To disentangle whether fast transitions or phonetic similarity between sounds was causing problems for RD children, we also examined contrasts that were either very similar, i.e., that differed in one phonetic feature, or less similar, i.e., that differed on three phonetic differences. In addition, we compared stop consonant contrasts (with fast transitions) with fricative contrasts (without fast transitions) that both differed only in one phonetic feature and were therefore just as similar. Studdert-Kennedy (2002) has argued that, rather than the occurrence of fast transitions, phonetic similarity may be the underlying reason for problems in speech perception. Our results showed that, for both groups, similar speech sounds involving fast transitions were more difficult to distinguish and that this was not a specific problem for RD children, supporting Studdert-Kennedy’s theory. Similarly, Adlard and Hazan (1998) showed that, with a test involving real words, the highest error rates were obtained when pairs differed in one feature only. Their research also indicated that children made more errors when pairs of nonspeech sounds were similar so this seems to be a general issue in the processing of sounds.

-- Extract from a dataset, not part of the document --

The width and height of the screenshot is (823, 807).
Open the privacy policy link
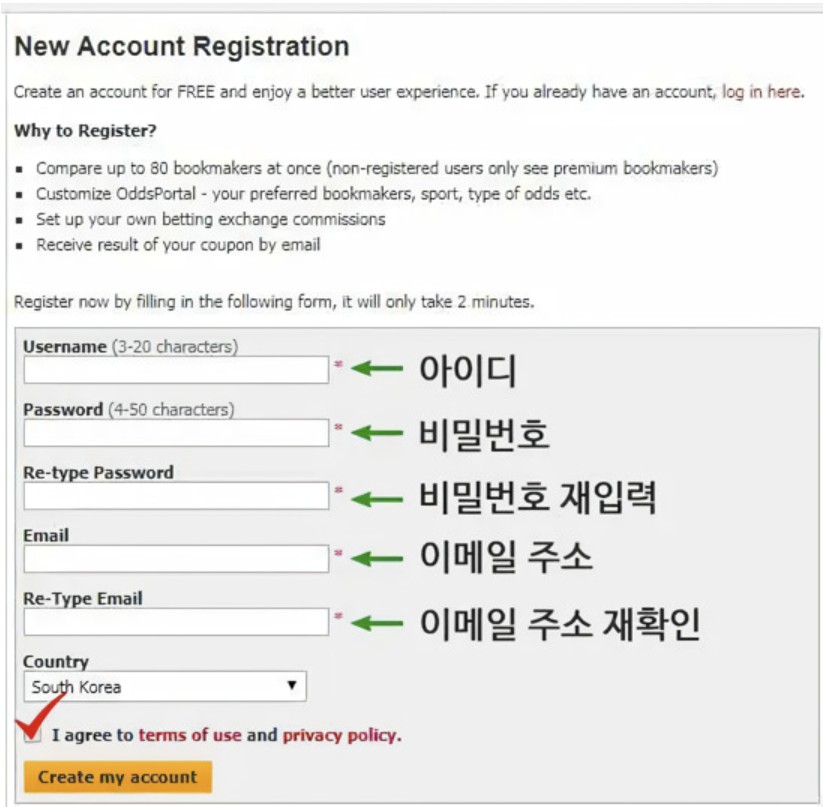click(341, 736)
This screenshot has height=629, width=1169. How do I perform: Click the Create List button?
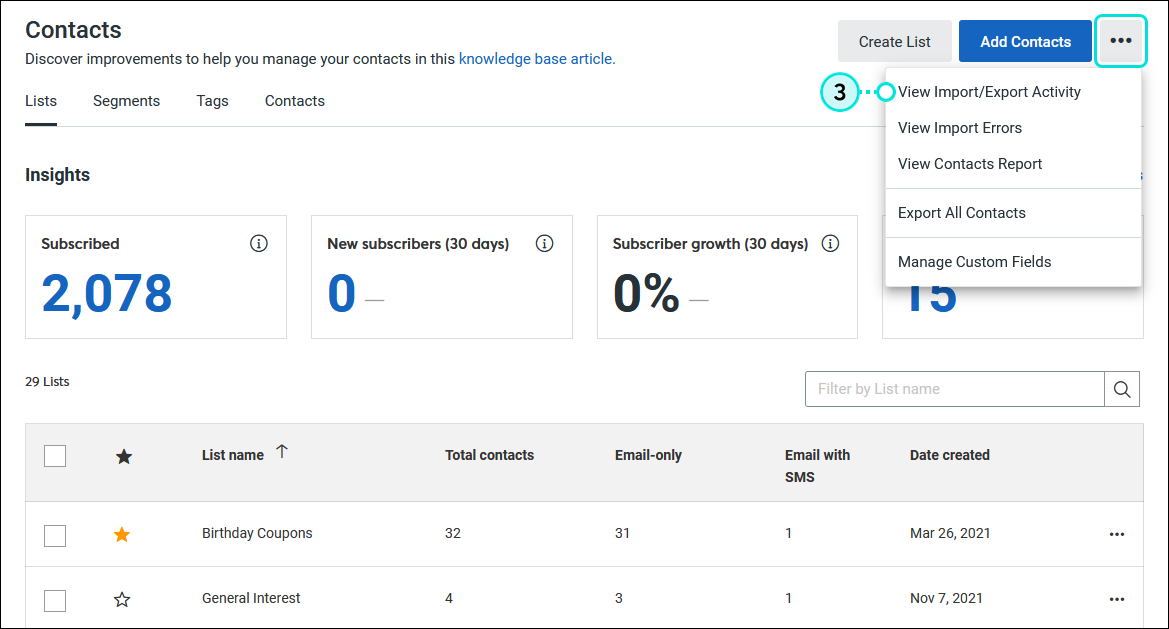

Tallal (1980) assumed that fast transitions in stop consonants were problematic for RD children. We found that this was indeed the case, yet only when sounds were highly similar. However, in contrast to Tallal, these problems did not differentiate poor readers and controls, and therefore, they do not provide an explanation for the lack of reading speed that is so central to RD children’s problems in transparent orthographies. To conclude, the major finding of the present study was that RD children were slower in identifying sounds relative to CA controls, even though there was no difference in speed of discriminating sounds, suggesting that RD and CA groups differ in identification speed. It is possible that less distinct phonemic categories underlie this lack of processing speed, which in turn may lead to a lack in reading fluency.